**Belge Metni:**
'''

Henüz daha 3,5 aydan fazla süre var ama yerel seçimler için hazırlık temposu giderek hızlanıyor. Daha doğrusu, iktidar partisi yerel seçimlerle ilgili hem adaylarını hem de stratejisini net bir şekilde ortaya koydu. AK Parti sadece Cumhur İttifakı'nda MHP'yle dayanışma yapacağı illerde ve İstanbul'da açıklamadı adaylarını. AK Parti'nin temel sorunu olan "ikinci adam" sendromu İstanbul'da da baş gösterdi ve mecburen Binali Yıldırım aday yapılacak. CHP'nin "kozmik ekibi" şimdiden Yıldırım aleyhine kullanılabilecek argümanlar toplama yarışına girişti. Anlaşılan propaganda döneminde proje anlatmak yerine yine "Tencere dibin kara, seninki benden kara" edebiyatı yapmayı hedefliyor ana muhalefet partisi.

'''

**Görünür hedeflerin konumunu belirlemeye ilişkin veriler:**
'''

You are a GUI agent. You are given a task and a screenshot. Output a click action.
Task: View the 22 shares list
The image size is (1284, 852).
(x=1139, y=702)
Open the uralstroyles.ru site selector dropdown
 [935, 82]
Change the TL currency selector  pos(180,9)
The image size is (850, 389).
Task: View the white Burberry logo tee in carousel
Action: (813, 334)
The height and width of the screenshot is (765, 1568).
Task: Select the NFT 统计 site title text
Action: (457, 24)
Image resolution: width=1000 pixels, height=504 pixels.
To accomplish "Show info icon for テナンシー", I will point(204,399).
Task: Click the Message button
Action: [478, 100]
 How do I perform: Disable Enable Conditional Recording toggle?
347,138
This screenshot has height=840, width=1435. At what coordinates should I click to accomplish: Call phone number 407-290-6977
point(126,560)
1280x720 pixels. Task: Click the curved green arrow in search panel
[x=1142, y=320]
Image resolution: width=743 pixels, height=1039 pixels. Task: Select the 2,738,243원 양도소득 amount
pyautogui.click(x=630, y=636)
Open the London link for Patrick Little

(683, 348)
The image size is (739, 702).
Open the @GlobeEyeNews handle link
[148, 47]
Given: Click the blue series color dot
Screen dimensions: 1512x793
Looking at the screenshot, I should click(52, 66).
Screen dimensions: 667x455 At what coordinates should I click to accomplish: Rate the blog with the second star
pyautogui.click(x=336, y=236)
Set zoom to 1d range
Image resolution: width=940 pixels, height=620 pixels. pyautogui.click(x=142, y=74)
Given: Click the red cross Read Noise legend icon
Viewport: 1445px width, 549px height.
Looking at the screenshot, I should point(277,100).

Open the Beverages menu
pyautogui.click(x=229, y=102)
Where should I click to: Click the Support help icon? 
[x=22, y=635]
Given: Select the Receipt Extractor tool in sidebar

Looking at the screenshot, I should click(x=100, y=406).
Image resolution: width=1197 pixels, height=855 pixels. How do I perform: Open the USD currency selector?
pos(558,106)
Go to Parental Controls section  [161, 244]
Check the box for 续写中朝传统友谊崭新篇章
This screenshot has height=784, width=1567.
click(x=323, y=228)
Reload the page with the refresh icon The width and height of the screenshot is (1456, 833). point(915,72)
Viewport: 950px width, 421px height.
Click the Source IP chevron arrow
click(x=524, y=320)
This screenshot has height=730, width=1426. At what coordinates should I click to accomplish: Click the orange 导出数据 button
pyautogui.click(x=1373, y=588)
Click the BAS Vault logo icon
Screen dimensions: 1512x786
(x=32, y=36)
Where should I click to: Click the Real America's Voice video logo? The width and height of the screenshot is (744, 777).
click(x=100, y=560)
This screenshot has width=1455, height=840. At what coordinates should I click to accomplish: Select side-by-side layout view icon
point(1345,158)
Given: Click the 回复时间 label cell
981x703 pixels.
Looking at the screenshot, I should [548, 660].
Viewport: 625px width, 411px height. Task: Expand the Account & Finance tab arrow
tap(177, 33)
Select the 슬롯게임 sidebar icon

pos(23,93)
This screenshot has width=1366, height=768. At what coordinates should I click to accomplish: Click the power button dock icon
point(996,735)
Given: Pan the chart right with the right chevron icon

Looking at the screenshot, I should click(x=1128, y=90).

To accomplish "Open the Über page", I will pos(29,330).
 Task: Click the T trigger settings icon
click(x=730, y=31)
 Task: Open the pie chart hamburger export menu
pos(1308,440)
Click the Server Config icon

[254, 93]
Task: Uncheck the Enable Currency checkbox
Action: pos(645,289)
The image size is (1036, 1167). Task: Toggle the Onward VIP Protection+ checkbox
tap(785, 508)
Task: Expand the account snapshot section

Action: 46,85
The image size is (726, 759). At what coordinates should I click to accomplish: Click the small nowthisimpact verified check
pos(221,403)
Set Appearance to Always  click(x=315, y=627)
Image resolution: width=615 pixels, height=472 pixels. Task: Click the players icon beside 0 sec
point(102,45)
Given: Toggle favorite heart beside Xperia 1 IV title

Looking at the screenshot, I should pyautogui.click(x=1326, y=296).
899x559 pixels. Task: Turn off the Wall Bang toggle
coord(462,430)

'''

**Verilen Görev 1:** Yerel seçimlerle ilgili metnin "Henüz daha 3,5" sözcüklerinden başlayıp "ana muhalefet partisi." sözcüklerine kadar uzanan bölümünü, iki ucu da dahil olmak üzere, hiçbir değişiklik yapmadan yazınız.
**Verilen Görev 2:** Kayıtlarda "Viewport: 625px width, 411px" ifadesini içeren satırdan "point(102,45)" ifadesini içeren satıra kadar uzanan satırları, iki uç da dahil olmak üzere ve boş satırları atlayarak, Sıra ve Satır sütunlarından oluşan bir Markdown tablosuna dönüştürünüz.

**Görev Sonucu 1:**
Henüz daha 3,5 aydan fazla süre var ama yerel seçimler için hazırlık temposu giderek hızlanıyor. Daha doğrusu, iktidar partisi yerel seçimlerle ilgili hem adaylarını hem de stratejisini net bir şekilde ortaya koydu. AK Parti sadece Cumhur İttifakı'nda MHP'yle dayanışma yapacağı illerde ve İstanbul'da açıklamadı adaylarını. AK Parti'nin temel sorunu olan "ikinci adam" sendromu İstanbul'da da baş gösterdi ve mecburen Binali Yıldırım aday yapılacak. CHP'nin "kozmik ekibi" şimdiden Yıldırım aleyhine kullanılabilecek argümanlar toplama yarışına girişti. Anlaşılan propaganda döneminde proje anlatmak yerine yine "Tencere dibin kara, seninki benden kara" edebiyatı yapmayı hedefliyor ana muhalefet partisi.

**Görev Sonucu 2:**
| Sıra | Satır |
|---|---|
| 1 | Viewport: 625px width, 411px height. Task: Expand the Account & Finance tab arrow |
| 2 | tap(177, 33) |
| 3 | Select the 슬롯게임 sidebar icon |
| 4 | pos(23,93) |
| 5 | This screenshot has width=1366, height=768. At what coordinates should I click to accomplish: Click the power button dock icon |
| 6 | point(996,735) |
| 7 | Given: Pan the chart right with the right chevron icon |
| 8 | Looking at the screenshot, I should click(x=1128, y=90). |
| 9 | To accomplish "Open the Über page", I will pos(29,330). |
| 10 |  Task: Click the T trigger settings icon |
| 11 | click(x=730, y=31) |
| 12 |  Task: Open the pie chart hamburger export menu |
| 13 | pos(1308,440) |
| 14 | Click the Server Config icon |
| 15 | [254, 93] |
| 16 | Task: Uncheck the Enable Currency checkbox |
| 17 | Action: pos(645,289) |
| 18 | The image size is (1036, 1167). Task: Toggle the Onward VIP Protection+ checkbox |
| 19 | tap(785, 508) |
| 20 | Task: Expand the account snapshot section |
| 21 | Action: 46,85 |
| 22 | The image size is (726, 759). At what coordinates should I click to accomplish: Click the small nowthisimpact verified check |
| 23 | pos(221,403) |
| 24 | Set Appearance to Always  click(x=315, y=627) |
| 25 | Image resolution: width=615 pixels, height=472 pixels. Task: Click the players icon beside 0 sec |
| 26 | point(102,45) |